Once males have achieved cloacal juxtaposition, they will insert one of their hemipenes into the females’ cloacas. In some species and individuals, mating requires hours or more, which has led the males of many species to evolve spines, hooks and other protrusions on the end of their hemipenes that help to keep them in place. During the process, sperm swim over on the surface of the hemipenes and into the females’ vents.

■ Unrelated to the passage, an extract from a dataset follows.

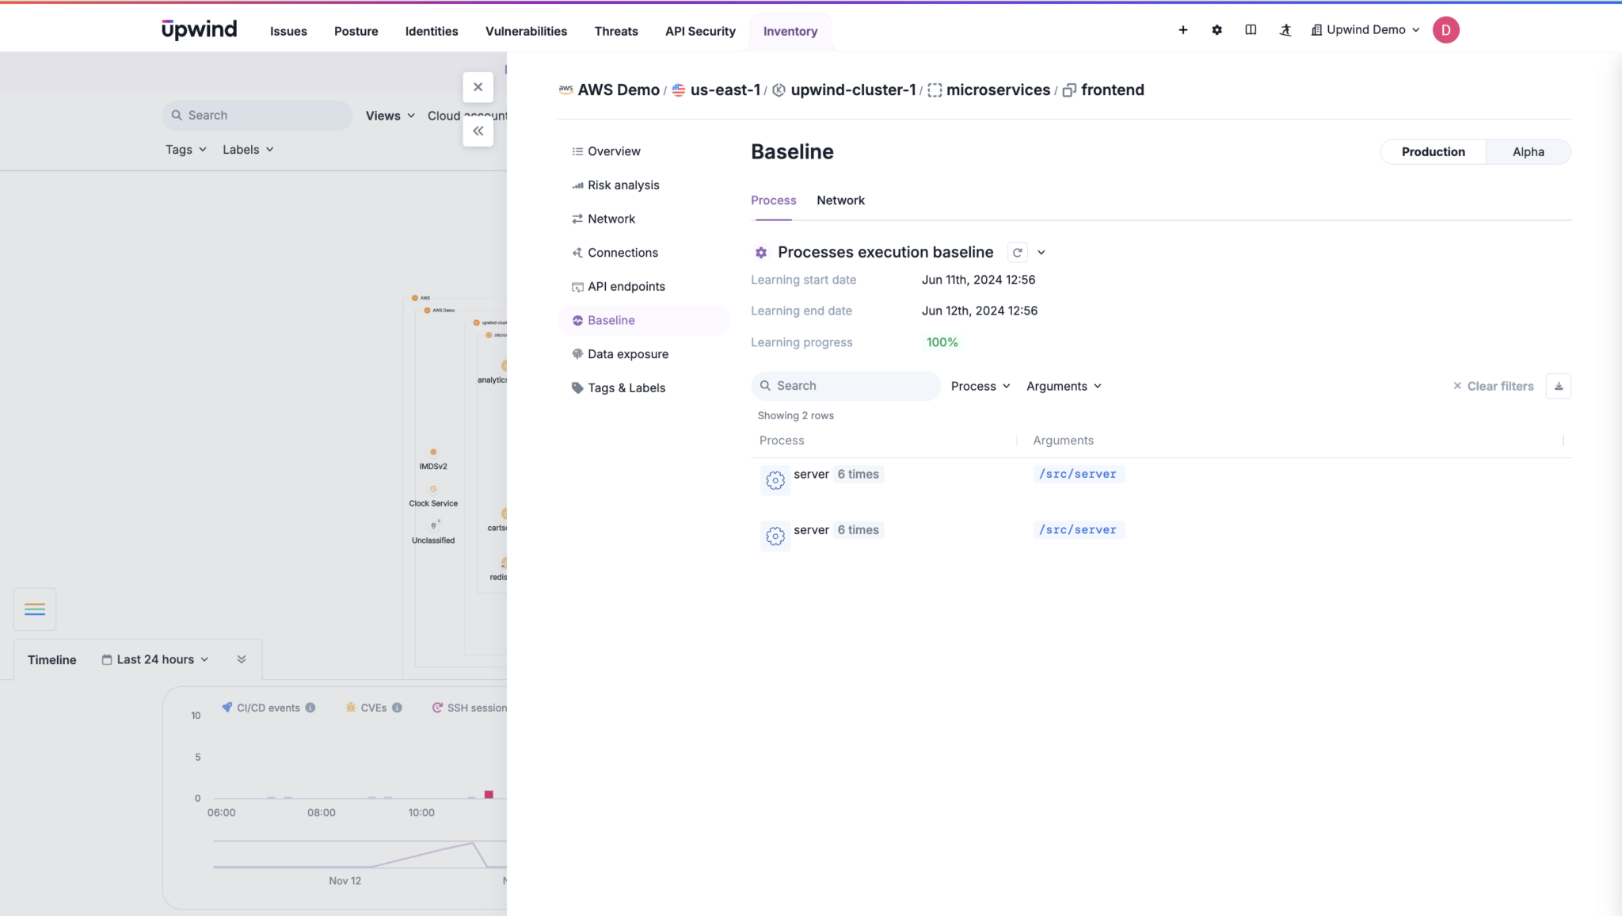
Task: Toggle CVEs series in timeline legend
Action: [373, 708]
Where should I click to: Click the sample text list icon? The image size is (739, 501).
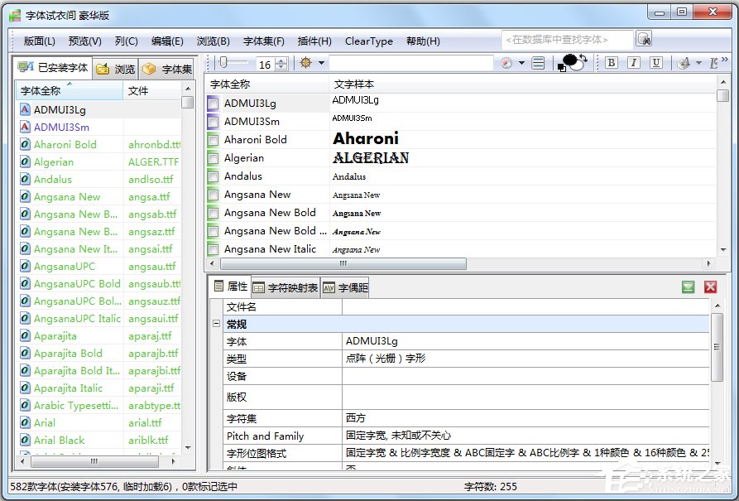(539, 63)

Female Reproductive Anatomy

Once the sperm have entered the females’ cloacas, they swim up the reproductive system to the oviducts. Some species engage in long-term sperm storage, while others store it for only a few days. Sperm wait in the oviducts for the arrival of the unfertilized eggs.

Ovulation Occasions

Eggs develop in the female snakes’ paired ovaries. Once mature, the eggs find their way to the oviducts, where the sperm are waiting. Over the next several weeks, the eggs are shelled -- those of egg-laying species are shelled thickly with calcium, while those of live-bearing species have transparent, soft membranes.

Egg Deposition Mission

About two to four months after ovulation, the eggs are ready for deposition. Egg deposition sites vary between species, though they are invariably secluded locations. In live-bearing species, the mothers retain the young in their bodies for much longer. The young -- enclosed in uncalcified eggs -- hatch shortly before or during parturition.

Duration of Incubation

Incubation time varies widely between species and individuals but normally takes approximately two to three months. Most females abandon their eggs immediately after parturition, but some -- notably pythons -- wrap themselves around the eggs until they hatch.

Virgin Births

While most snakes reproduce sexually, scientists are discovering female snakes that -- at least occasionally -- reproduce without a male. According to Warren Booth, lead author of the 2012 study "Facultative Parthenogenesis Discovered in Wild Vertebrates," published in "Biology Letters," between 2.5 percent and 5 percent of the litters they studied were produced without fathers. The researchers suspect that this occurs when the mothers' sex cells have paired with each other to create embryos.